Comparing Thomas Aquinas and Aristotle’s conception of the human good.

Whereas both Thomas and Aristotle would agree that “the ultimate end of man, as of any intellectual substance, is called felicity or happiness” there is a profound difference between them regarding in what that happiness consists. The difference between Thomas and Aristotle’s accounts of the human good boils down to the difference between Thomas’ Christianity (grace and faith) and Aristotle’s virtuous paganism (the integrated intellectual life at its humanly best).
Thomas, as a Christian, says that “it is the happiness and felicity of every intellectual substance to know God” (Thomas Aquinas: Selected Writings, Penguin Books., London 1998, p 267). Crucially, Thomas quotes Scripture citing both Jesus’ teaching and Apostolic teaching to undergird this definition. “Blessed are the clean of heart…” and “the knowledge of God” are both dependent upon grace and revelation. Whereas the grace and revelation proceed from God towards the world through Jesus, the way we enter into the reality of grace and perceive that revelation is by the eyes of faith.

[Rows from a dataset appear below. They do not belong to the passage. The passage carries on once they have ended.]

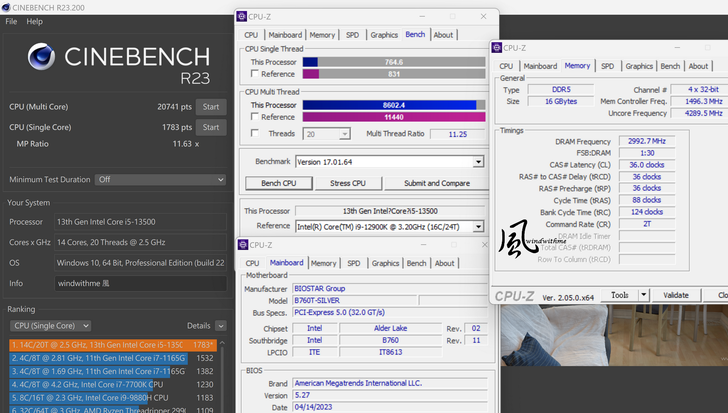Expand the ranking Details arrow
Image resolution: width=728 pixels, height=413 pixels.
[218, 326]
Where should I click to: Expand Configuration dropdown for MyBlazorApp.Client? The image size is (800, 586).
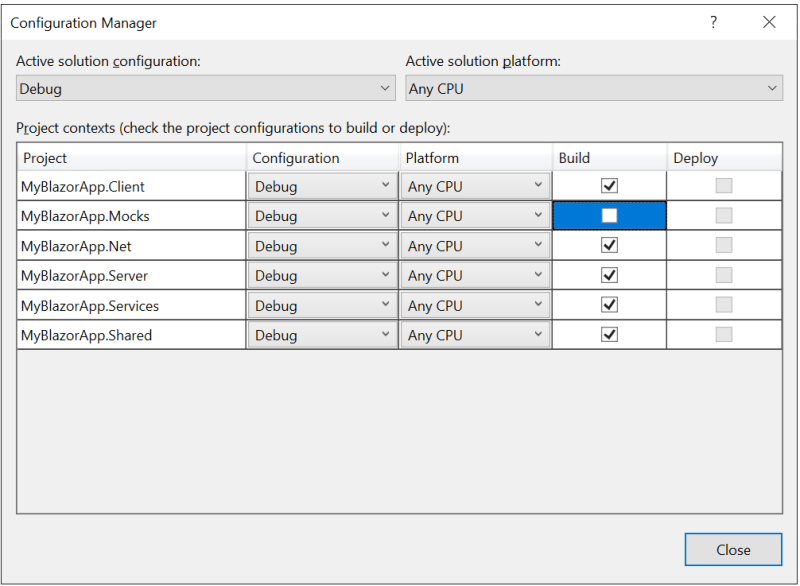pyautogui.click(x=322, y=186)
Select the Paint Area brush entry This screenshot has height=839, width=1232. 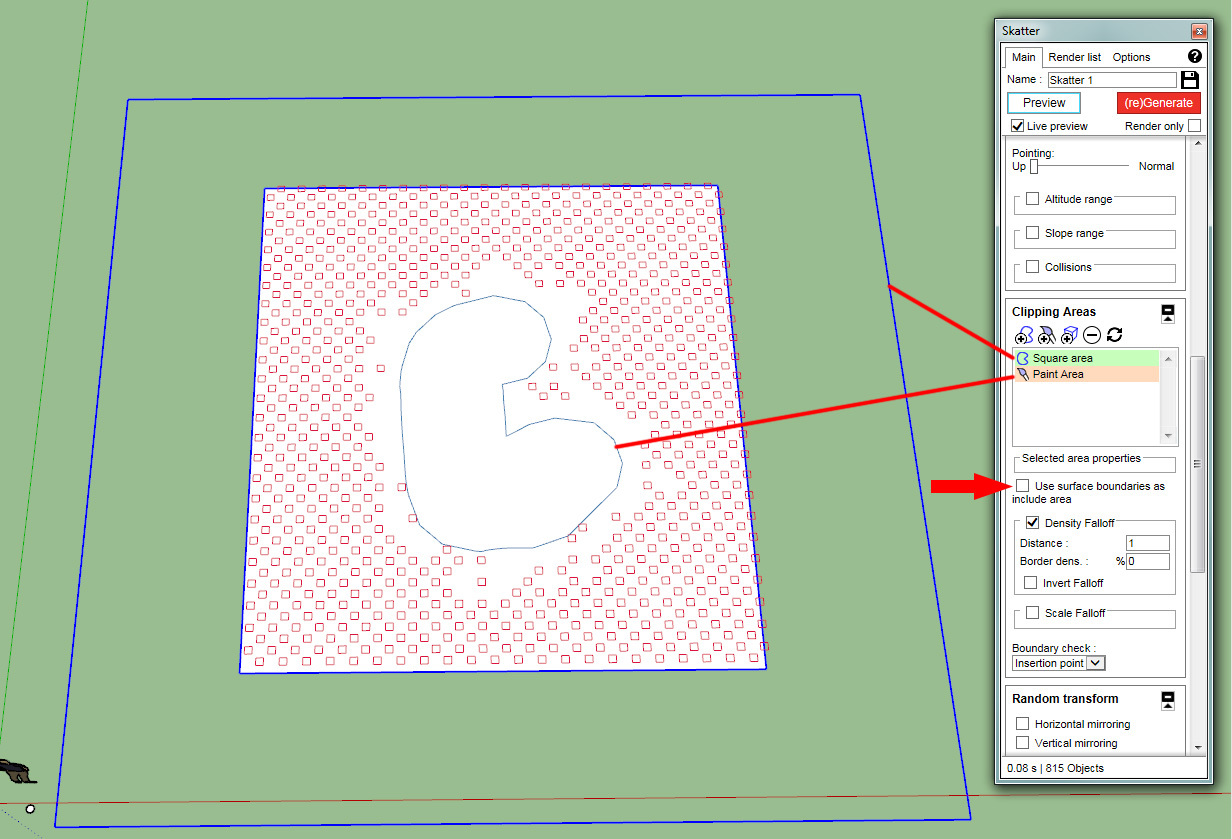[x=1058, y=374]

Interestingly, Thomas says that “Aristotle agrees with this judgement” following his explicit statement regarding happiness being to “know God.” According to Thomas, Aristotle’s agreement consists in “speculation bearing on the best speculable object” and yet, for Aristotle, without grace or revelation, this “best speculable object” remained in a personal sense, unknown to him. For all the benefits received from Aristotle’s teaching, and the admiration extended towards him, Dante does not hesitate to place Aristotle in Hell (limbo). For Aristotle, the “best speculable object” was as lofty as one could perceive within the powers of the merely human intellect and thus hell for him, according to Dante, is not punishment for wickedness, but rather knowingly missing out on the highest intellectual vision of God himself. For Aquinas, his intellect was aided by faith, and by faith he was able to perceive the highest good as a personal God.

Flowing from this “the human good” as understood by both Aristotle and Thomas are further differentiated in relation to the virtues. For Aristotle, “The human good turns out to be the soul’s activity that expresses virtue” (Nicomachean Ethics 1098a15). Thomas says “moral virtues are for the sake of preserving the mean in inner passions and external things, but it could not be that the moderating of passions and of external goods is the ultimate end of human life. These passions are ordered to something else…” (Selected Writings p. 278). This ‘something else’ is only known to us by way of grace and revelation, through the eyes of faith. For Thomas, Aristotle’s natural virtues are assumed into the life and light of faith by way of the supernatural virtues of ‘faith,’ ‘hope,’ and ‘love.’ The Good, as they relate to the virtues remain ‘merely human’ for Aristotle, whereas for Thomas, the Good, is the participation in the holiness of God, by grace and faith. Perhaps it could be summed up that Aristotle’s conception of the human good was not good enough, as the natural capacities of the human intellectual soul remain a ceiling, rather than a floor upon which the light of faith could rest in order to proceed further by the grace of God.